**EXERCISE OBJECTIVE**
Repeat the data exactly. Pictures stay out.

**RAW DATA**
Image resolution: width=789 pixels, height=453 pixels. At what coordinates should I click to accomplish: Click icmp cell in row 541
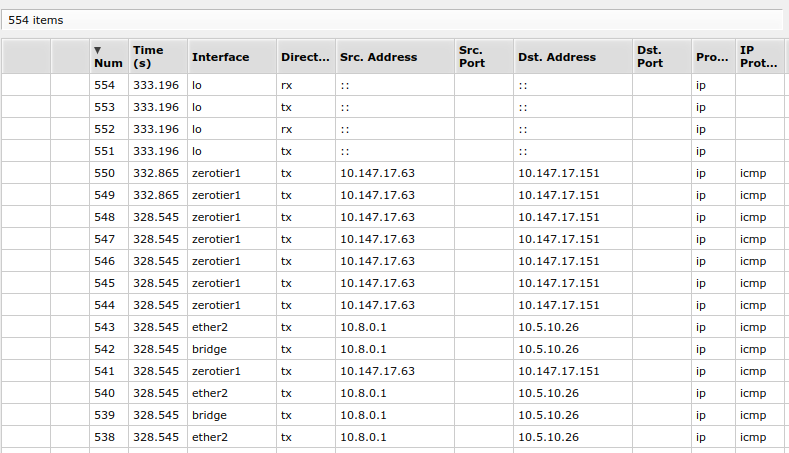753,371
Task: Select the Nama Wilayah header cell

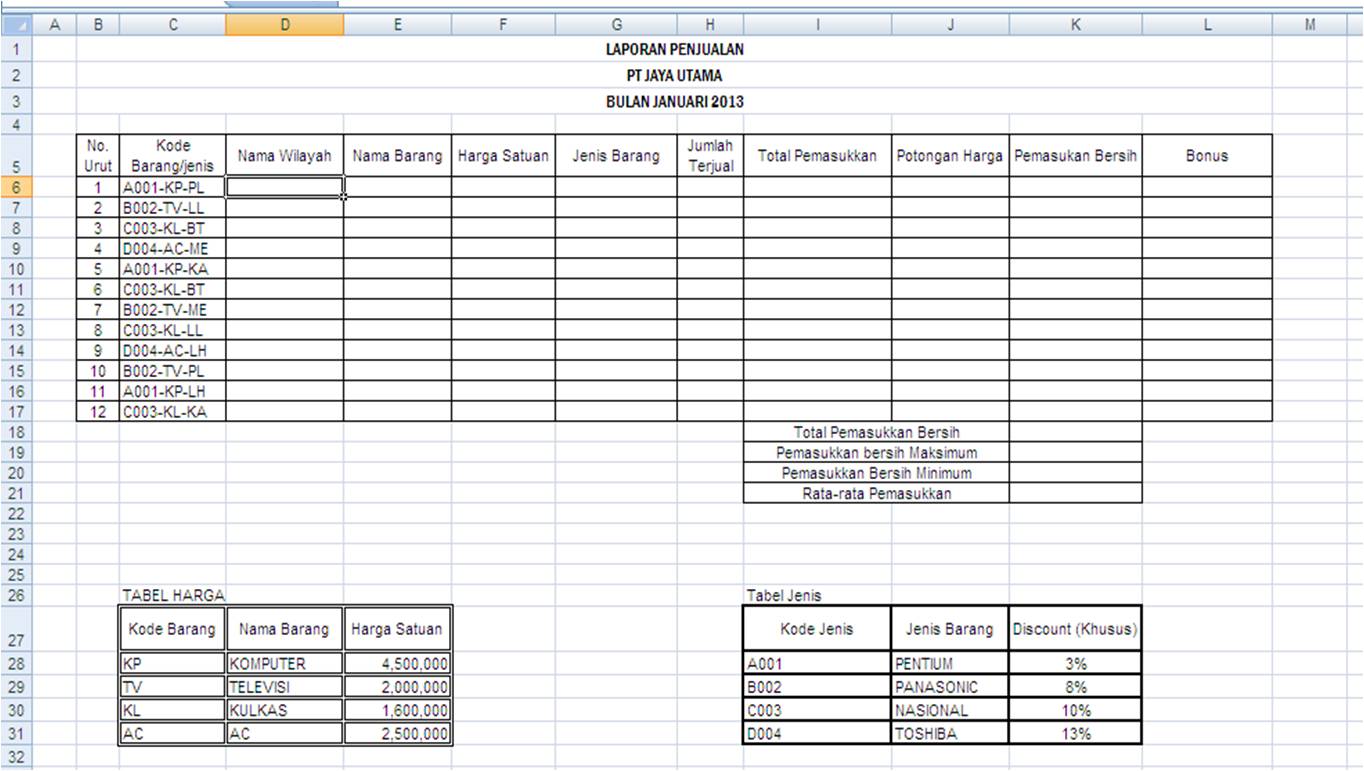Action: (x=285, y=156)
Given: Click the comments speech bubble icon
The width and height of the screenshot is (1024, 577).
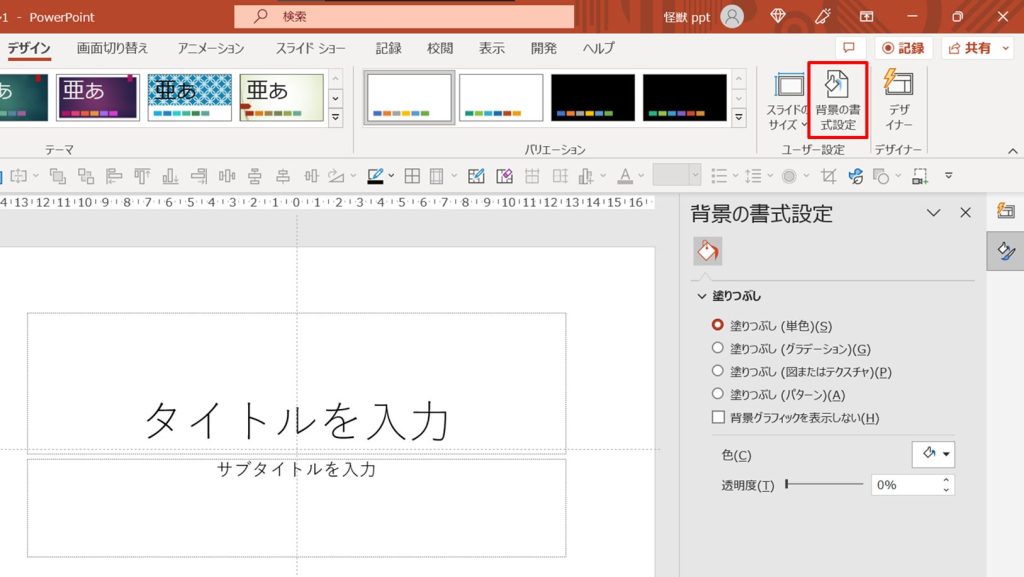Looking at the screenshot, I should pyautogui.click(x=849, y=48).
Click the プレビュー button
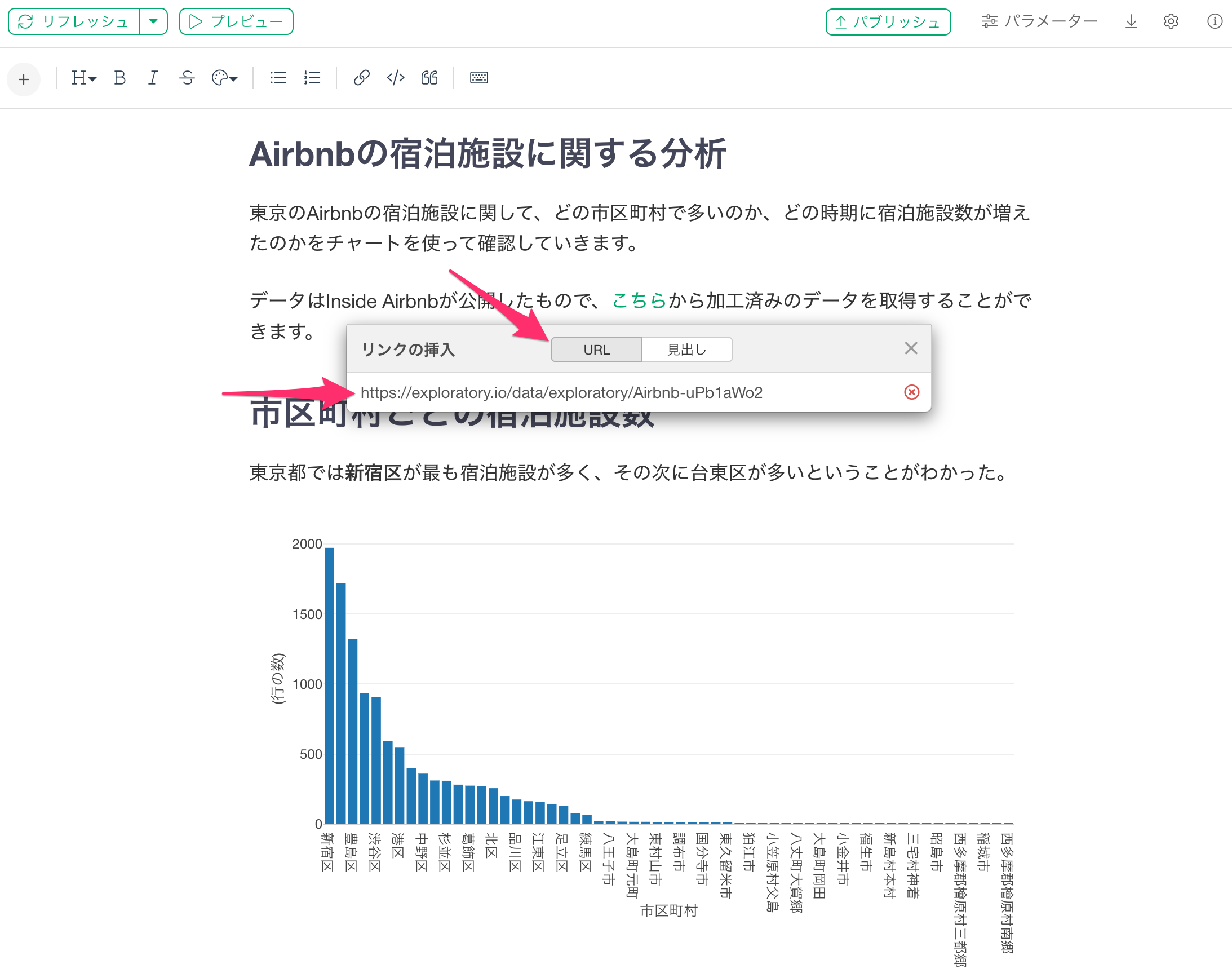The height and width of the screenshot is (973, 1232). click(236, 21)
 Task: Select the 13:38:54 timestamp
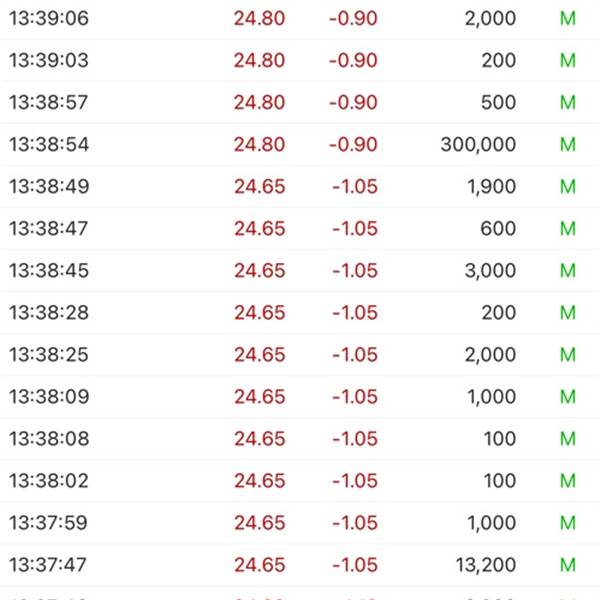coord(49,145)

**RESULT OF THIS EXERCISE**
Image resolution: width=789 pixels, height=453 pixels. At what coordinates should I click to accomplish: Click icmp cell in row 541
753,371
Task: Select the Nama Wilayah header cell

Action: (x=285, y=156)
Given: Click the comments speech bubble icon
The width and height of the screenshot is (1024, 577).
Looking at the screenshot, I should pyautogui.click(x=849, y=48).
Click the プレビュー button
The height and width of the screenshot is (973, 1232). click(236, 21)
 Task: Select the 13:38:54 timestamp
coord(49,145)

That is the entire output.